-- INPUT follows --

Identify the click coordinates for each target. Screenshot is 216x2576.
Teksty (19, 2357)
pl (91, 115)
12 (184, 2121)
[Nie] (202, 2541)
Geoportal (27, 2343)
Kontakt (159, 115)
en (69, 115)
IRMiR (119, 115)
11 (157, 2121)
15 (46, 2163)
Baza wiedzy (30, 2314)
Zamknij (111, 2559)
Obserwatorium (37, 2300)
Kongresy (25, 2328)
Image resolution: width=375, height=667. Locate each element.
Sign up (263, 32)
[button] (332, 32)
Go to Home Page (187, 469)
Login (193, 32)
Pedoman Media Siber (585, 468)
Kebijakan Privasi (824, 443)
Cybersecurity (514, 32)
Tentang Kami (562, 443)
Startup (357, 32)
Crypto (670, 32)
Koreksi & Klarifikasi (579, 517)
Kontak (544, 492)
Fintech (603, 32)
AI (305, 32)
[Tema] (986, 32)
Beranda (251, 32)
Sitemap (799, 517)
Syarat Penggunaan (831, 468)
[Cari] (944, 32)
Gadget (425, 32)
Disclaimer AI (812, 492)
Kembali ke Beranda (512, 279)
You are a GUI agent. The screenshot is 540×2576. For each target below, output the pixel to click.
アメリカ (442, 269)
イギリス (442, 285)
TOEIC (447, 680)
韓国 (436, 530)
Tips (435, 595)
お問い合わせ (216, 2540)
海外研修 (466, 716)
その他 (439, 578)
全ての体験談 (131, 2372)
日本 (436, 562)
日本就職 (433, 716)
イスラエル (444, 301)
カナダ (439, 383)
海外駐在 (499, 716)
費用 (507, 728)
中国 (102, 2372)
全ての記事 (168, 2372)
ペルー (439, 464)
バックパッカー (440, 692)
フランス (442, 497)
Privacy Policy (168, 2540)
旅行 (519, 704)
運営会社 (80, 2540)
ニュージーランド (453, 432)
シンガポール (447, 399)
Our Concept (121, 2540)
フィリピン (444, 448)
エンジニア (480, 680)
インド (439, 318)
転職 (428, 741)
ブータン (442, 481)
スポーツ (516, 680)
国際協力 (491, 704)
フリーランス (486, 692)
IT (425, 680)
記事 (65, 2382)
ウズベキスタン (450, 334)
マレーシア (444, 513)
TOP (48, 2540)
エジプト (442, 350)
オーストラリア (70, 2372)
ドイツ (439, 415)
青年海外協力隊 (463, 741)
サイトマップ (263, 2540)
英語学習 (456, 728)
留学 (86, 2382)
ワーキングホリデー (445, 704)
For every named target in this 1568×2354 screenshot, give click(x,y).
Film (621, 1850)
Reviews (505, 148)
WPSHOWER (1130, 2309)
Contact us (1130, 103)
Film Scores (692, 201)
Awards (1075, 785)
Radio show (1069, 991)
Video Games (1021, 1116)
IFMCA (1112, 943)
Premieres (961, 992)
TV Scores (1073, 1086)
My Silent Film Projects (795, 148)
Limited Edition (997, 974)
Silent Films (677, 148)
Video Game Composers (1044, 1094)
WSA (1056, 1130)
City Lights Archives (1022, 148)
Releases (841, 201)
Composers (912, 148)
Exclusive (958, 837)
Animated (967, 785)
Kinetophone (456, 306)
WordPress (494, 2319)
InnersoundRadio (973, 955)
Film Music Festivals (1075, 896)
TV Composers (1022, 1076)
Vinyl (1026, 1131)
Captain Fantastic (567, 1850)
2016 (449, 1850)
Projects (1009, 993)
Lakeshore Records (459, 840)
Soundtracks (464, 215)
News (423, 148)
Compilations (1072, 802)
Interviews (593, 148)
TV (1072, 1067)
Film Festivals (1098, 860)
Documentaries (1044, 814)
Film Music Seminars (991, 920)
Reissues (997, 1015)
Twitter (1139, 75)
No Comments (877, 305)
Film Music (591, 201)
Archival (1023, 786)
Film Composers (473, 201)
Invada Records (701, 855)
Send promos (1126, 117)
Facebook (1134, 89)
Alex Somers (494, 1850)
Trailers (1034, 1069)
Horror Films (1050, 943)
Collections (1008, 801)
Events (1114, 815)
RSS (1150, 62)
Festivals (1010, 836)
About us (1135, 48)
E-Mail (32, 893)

-- INPUT concluded --

The lines to copy run from the start of the records above through the line holding "韓国 (436, 530)"; give them exactly, both ends included, and nothing else.

Identify the click coordinates for each target. Screenshot is 216x2576.
Teksty (19, 2357)
pl (91, 115)
12 (184, 2121)
[Nie] (202, 2541)
Geoportal (27, 2343)
Kontakt (159, 115)
en (69, 115)
IRMiR (119, 115)
11 (157, 2121)
15 (46, 2163)
Baza wiedzy (30, 2314)
Zamknij (111, 2559)
Obserwatorium (37, 2300)
Kongresy (25, 2328)
Image resolution: width=375, height=667. Locate each element.
Sign up (263, 32)
[button] (332, 32)
Go to Home Page (187, 469)
Login (193, 32)
Pedoman Media Siber (585, 468)
Kebijakan Privasi (824, 443)
Cybersecurity (514, 32)
Tentang Kami (562, 443)
Startup (357, 32)
Crypto (670, 32)
Koreksi & Klarifikasi (579, 517)
Kontak (544, 492)
Fintech (603, 32)
AI (305, 32)
[Tema] (986, 32)
Beranda (251, 32)
Sitemap (799, 517)
Syarat Penggunaan (831, 468)
[Cari] (944, 32)
Gadget (425, 32)
Disclaimer AI (812, 492)
Kembali ke Beranda (512, 279)
You are a GUI agent. The screenshot is 540×2576. For each target below, output the pixel to click.
アメリカ (442, 269)
イギリス (442, 285)
TOEIC (447, 680)
韓国 (436, 530)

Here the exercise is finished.